▶ **Requirement**
Can the lines below, from the one that holds "Image resolution: width=1080" to the very end, be echoed exactly, with both ends included and no pictures?

__________

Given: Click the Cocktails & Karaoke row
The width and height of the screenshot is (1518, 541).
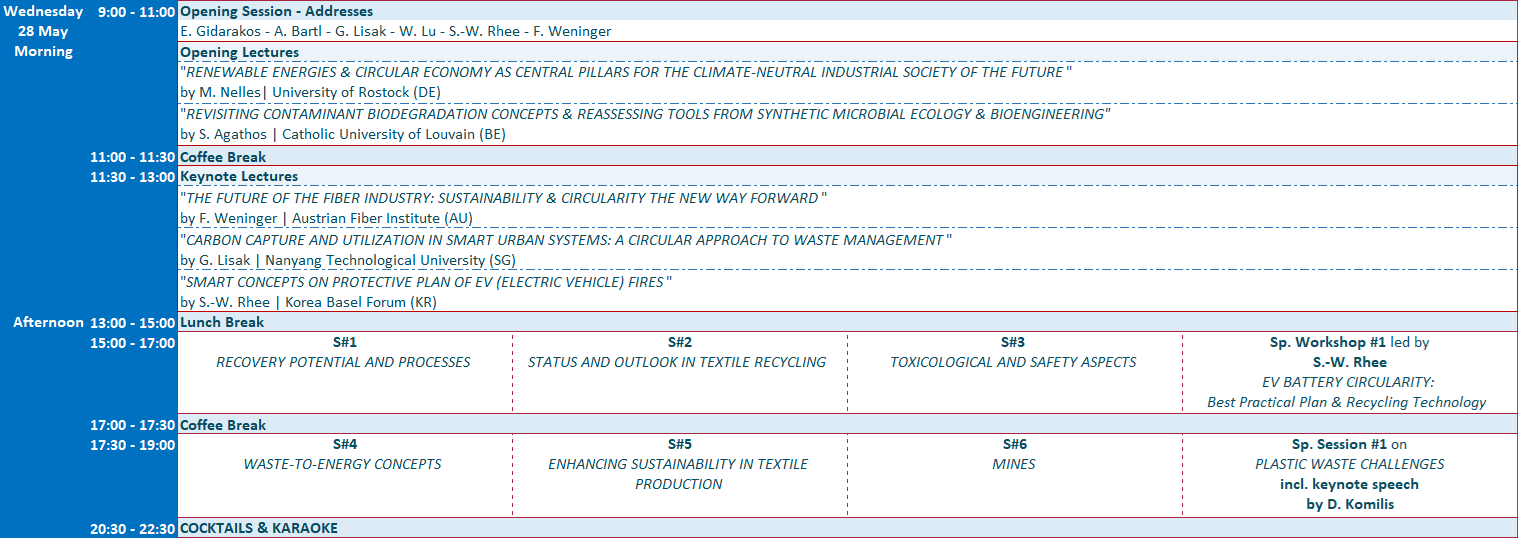Looking at the screenshot, I should [258, 528].
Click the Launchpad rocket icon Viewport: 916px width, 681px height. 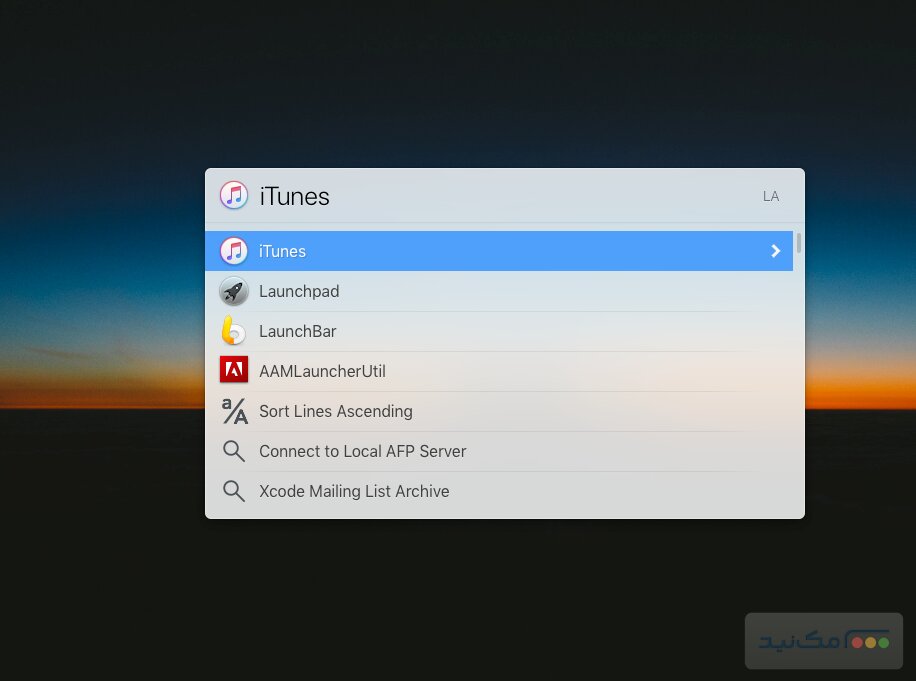(x=234, y=291)
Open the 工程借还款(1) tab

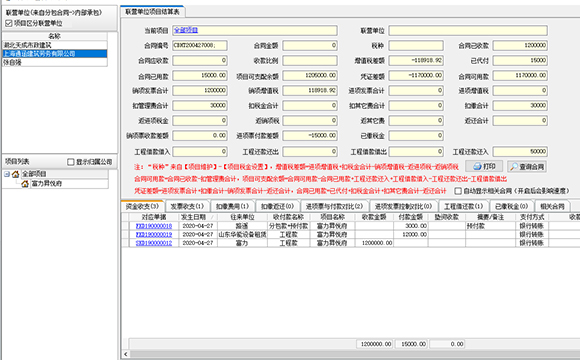click(x=463, y=206)
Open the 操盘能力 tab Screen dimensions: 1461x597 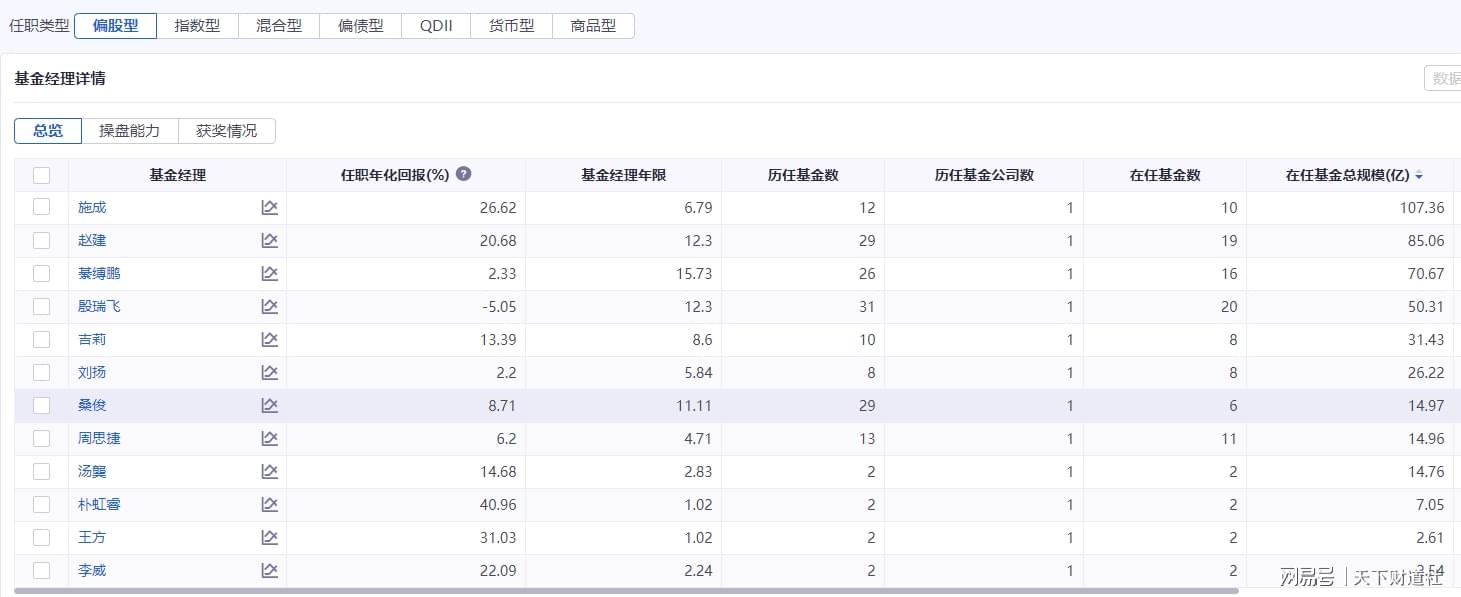click(129, 131)
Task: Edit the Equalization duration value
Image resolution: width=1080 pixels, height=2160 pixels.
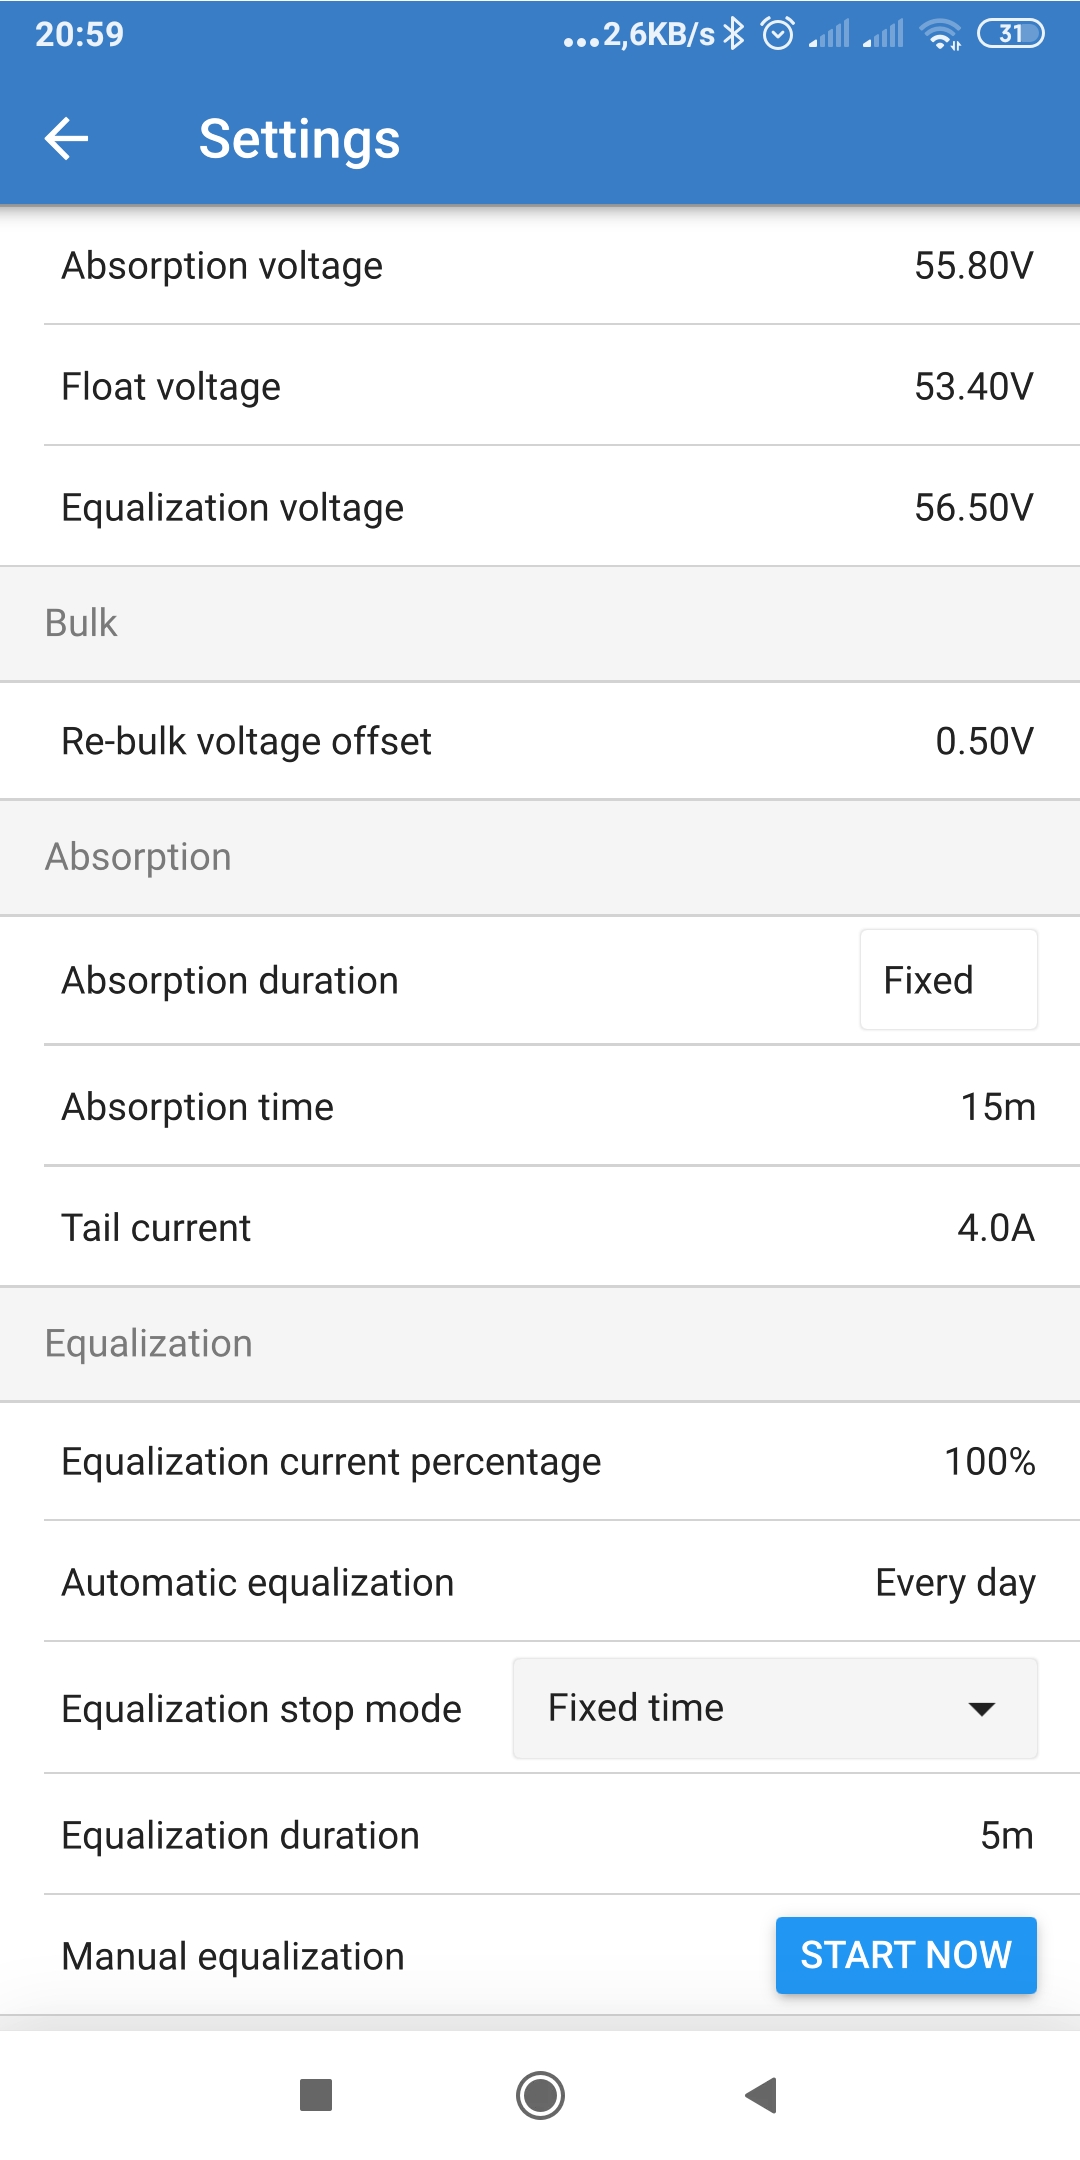Action: click(x=540, y=1836)
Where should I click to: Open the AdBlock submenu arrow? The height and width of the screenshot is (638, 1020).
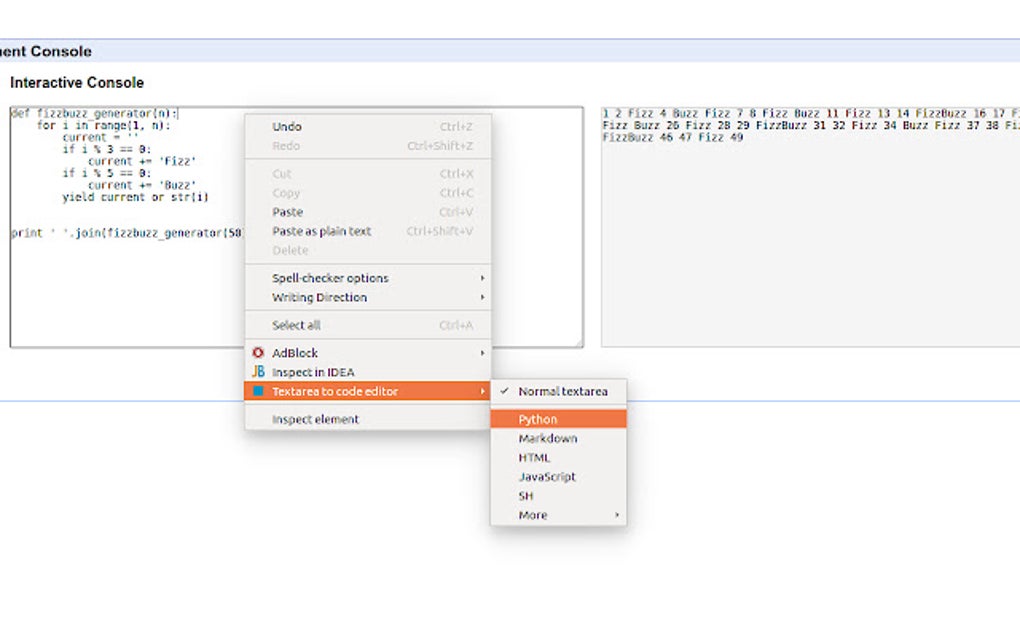click(482, 353)
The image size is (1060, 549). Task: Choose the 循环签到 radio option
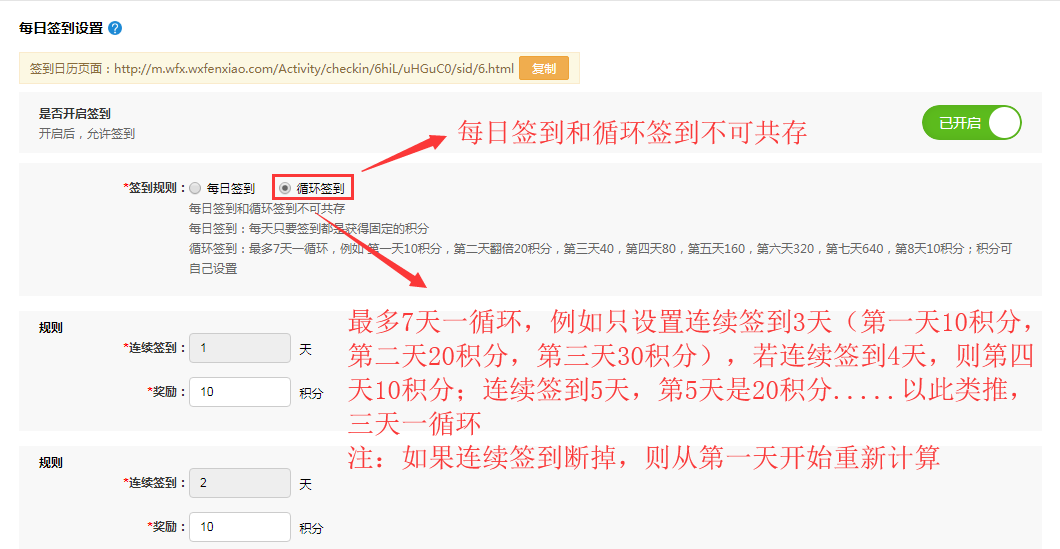285,188
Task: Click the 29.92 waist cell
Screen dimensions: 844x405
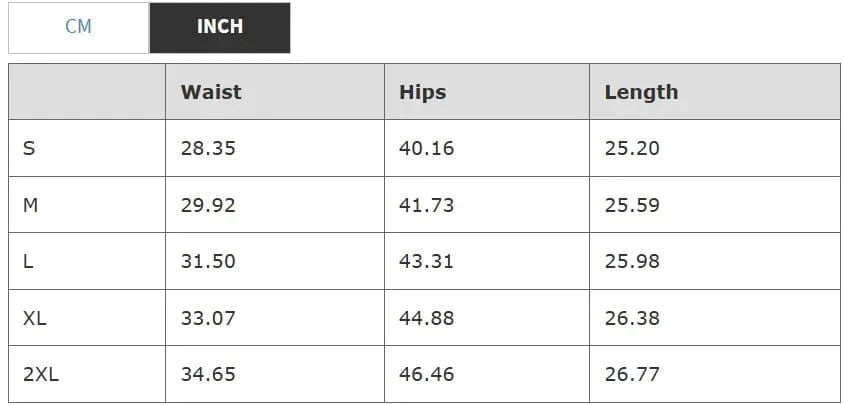Action: click(x=208, y=205)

__________

▶ **Answer**
Image resolution: width=1080 pixels, height=2160 pixels.
Action: click(x=540, y=1836)
Where should I click to: Open the AdBlock submenu arrow? The height and width of the screenshot is (638, 1020).
click(482, 353)
The image size is (1060, 549). Task: Choose the 循环签到 radio option
285,188
Task: Click the 29.92 waist cell
Screen dimensions: 844x405
Action: click(x=208, y=205)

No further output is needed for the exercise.